### What you have to do
Search the records that follow and extract every line containing the string "Collapse".

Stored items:
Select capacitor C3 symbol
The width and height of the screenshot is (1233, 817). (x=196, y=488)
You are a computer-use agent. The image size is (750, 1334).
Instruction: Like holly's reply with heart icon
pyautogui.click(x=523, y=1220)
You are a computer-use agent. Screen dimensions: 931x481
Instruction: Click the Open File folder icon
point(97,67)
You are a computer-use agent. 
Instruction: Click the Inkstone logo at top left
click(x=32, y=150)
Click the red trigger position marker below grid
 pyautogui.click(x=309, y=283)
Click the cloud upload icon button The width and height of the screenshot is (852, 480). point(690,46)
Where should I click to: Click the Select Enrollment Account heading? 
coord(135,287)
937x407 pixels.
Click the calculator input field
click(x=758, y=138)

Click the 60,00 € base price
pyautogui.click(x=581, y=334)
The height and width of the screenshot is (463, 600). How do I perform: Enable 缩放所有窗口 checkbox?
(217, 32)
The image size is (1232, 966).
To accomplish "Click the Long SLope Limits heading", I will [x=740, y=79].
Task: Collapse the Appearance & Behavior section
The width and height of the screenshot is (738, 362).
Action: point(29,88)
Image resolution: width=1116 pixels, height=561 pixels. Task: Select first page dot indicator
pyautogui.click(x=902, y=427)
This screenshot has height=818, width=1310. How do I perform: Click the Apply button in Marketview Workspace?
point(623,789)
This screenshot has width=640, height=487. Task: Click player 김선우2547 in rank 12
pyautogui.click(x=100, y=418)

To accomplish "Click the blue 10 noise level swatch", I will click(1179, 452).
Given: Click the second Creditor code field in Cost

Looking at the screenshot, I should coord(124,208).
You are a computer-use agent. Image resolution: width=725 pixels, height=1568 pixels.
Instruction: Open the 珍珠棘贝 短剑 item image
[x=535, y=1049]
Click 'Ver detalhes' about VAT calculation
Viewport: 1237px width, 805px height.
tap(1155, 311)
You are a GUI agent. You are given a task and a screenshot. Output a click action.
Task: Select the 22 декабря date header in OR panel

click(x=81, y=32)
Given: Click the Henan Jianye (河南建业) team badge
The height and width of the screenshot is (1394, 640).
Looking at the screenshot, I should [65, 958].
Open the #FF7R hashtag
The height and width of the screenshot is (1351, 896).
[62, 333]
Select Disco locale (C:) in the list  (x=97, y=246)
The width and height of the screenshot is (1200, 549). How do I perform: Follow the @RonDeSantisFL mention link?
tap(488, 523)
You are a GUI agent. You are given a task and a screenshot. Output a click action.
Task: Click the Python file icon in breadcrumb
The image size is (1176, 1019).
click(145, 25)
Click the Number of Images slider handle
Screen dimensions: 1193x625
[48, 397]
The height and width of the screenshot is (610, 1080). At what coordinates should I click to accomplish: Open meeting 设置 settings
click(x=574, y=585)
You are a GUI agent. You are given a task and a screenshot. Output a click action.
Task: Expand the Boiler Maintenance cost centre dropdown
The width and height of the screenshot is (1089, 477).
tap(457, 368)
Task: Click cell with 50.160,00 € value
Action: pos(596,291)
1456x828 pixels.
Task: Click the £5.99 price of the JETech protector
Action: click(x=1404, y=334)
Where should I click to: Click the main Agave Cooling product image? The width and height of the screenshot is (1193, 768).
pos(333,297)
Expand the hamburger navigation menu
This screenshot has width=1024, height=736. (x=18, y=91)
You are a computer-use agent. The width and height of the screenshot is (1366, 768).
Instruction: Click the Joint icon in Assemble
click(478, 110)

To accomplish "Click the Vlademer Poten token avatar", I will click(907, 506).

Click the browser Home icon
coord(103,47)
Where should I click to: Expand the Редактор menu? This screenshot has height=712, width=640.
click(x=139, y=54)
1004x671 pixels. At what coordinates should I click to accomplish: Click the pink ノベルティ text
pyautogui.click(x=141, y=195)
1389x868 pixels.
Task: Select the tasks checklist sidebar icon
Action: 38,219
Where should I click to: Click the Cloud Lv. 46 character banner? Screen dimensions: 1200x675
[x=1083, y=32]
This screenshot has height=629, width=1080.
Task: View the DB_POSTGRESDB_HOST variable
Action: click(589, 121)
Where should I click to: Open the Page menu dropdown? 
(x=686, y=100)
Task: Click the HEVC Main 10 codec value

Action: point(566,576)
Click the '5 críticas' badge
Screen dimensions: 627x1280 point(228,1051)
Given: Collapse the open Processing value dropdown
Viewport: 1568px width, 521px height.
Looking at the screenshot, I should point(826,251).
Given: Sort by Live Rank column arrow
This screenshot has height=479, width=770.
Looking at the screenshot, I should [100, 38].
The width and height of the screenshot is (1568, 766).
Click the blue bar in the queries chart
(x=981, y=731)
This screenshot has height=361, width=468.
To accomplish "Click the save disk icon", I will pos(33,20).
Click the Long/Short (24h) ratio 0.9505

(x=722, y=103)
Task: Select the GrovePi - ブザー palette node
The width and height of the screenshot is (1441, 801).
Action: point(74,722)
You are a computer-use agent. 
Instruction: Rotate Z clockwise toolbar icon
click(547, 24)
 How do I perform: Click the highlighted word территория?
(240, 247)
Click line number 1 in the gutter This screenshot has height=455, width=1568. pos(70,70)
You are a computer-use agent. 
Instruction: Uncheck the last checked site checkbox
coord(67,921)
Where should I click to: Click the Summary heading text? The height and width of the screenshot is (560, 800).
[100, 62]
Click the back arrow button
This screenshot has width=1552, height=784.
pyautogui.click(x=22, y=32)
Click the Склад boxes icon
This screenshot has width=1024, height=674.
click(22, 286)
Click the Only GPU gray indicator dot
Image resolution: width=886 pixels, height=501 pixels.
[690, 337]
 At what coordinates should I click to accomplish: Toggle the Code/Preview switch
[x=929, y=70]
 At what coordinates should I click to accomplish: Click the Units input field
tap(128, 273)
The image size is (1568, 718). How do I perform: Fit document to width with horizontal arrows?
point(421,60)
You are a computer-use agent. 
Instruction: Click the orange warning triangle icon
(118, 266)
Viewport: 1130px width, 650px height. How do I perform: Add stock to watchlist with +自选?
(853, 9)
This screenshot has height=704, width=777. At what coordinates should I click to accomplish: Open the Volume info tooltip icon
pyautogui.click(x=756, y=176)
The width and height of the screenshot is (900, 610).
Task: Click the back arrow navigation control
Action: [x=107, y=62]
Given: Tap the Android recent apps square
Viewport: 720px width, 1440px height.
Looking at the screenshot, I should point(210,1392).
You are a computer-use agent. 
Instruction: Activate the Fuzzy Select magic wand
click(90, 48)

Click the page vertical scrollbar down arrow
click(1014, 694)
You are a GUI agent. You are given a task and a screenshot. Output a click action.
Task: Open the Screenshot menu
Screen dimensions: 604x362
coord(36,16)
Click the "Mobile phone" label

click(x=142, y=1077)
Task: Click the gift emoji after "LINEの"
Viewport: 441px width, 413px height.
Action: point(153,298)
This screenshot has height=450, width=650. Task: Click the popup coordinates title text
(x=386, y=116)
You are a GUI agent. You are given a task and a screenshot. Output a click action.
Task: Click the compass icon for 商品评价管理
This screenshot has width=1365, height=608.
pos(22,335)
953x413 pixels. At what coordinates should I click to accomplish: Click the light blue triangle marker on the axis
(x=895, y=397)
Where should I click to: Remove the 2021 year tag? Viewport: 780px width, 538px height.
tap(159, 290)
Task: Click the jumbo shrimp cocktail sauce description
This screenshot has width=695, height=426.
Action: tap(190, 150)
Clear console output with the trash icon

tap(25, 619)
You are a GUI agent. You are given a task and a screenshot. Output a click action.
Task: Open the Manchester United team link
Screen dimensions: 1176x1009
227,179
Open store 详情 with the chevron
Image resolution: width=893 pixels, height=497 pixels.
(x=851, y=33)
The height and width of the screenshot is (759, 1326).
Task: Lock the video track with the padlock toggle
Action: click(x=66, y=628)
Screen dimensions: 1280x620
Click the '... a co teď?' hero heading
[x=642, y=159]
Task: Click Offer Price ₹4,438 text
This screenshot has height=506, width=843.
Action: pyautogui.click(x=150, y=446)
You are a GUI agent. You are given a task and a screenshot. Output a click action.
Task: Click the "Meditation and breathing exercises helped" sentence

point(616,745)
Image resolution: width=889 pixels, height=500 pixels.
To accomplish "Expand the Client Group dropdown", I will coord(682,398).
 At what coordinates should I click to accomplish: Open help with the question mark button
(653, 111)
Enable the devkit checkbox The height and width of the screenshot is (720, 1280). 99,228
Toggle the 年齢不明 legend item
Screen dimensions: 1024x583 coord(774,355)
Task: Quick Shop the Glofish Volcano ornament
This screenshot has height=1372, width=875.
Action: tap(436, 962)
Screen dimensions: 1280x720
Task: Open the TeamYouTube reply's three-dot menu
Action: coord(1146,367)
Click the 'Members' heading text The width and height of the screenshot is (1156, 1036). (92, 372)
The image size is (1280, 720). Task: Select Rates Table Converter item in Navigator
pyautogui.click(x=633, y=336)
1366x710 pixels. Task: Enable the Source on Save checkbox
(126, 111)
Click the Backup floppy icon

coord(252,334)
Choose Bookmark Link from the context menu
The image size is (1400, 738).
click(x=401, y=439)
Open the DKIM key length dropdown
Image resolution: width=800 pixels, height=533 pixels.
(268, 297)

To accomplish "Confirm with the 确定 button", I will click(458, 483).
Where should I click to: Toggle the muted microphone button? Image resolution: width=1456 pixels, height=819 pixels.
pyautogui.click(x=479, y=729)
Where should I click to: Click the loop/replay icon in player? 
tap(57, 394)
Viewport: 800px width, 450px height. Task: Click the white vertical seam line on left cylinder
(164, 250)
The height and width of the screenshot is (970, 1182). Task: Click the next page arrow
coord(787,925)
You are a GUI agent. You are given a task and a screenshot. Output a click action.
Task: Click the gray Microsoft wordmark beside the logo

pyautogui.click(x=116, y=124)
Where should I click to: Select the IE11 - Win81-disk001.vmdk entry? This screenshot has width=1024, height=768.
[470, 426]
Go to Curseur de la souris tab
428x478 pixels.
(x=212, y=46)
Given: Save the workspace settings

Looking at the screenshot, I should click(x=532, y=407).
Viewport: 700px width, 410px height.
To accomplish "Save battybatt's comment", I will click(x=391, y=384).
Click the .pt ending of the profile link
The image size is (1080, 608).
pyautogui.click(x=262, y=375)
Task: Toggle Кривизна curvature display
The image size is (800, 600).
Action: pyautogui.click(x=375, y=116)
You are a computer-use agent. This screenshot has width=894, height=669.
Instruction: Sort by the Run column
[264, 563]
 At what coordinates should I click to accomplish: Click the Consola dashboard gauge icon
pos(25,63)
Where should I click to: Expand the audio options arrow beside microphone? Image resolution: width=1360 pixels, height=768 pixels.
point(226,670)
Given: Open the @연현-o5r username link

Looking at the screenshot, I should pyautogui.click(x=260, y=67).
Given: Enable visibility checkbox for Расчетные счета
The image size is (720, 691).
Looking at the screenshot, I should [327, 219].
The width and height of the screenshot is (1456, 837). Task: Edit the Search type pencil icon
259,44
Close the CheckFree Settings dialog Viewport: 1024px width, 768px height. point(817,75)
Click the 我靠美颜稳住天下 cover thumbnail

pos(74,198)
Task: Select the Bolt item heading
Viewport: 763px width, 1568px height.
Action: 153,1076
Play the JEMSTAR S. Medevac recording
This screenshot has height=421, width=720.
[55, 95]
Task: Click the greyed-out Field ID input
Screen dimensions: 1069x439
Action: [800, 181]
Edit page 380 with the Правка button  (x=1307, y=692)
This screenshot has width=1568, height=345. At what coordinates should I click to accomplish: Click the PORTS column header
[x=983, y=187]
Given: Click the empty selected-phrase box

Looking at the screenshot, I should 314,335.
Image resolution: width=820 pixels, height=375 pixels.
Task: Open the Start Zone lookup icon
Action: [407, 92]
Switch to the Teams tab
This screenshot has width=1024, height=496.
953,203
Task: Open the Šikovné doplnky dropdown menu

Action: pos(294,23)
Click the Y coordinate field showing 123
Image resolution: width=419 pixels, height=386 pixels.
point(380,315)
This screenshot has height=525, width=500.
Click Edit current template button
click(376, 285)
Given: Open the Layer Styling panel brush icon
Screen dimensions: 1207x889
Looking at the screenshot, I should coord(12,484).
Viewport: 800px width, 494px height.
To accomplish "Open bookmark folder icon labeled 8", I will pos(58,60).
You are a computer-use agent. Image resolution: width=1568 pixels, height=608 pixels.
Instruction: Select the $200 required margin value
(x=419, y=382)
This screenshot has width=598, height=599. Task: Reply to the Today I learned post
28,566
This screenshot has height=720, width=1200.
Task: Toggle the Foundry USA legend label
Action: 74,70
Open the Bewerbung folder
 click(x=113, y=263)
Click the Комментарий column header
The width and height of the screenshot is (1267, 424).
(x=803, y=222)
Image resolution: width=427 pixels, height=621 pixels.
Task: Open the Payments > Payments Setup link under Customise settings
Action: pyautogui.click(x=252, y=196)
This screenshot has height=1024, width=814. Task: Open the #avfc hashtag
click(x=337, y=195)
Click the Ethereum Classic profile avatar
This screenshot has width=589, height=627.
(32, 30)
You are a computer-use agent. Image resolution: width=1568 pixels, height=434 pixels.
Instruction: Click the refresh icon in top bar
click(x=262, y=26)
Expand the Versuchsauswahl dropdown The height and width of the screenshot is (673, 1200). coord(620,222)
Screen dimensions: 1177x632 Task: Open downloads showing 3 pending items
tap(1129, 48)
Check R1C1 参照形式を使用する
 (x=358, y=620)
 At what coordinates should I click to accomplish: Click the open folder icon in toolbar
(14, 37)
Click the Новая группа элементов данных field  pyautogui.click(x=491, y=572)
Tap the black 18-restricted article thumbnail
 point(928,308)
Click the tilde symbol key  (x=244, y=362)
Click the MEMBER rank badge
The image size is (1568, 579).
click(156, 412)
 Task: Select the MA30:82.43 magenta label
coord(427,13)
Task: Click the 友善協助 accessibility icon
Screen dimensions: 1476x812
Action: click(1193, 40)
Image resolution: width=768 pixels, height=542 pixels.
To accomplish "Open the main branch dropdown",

### Result below
Task: Collapse the Appearance & Behavior section
Given: Collapse the open Processing value dropdown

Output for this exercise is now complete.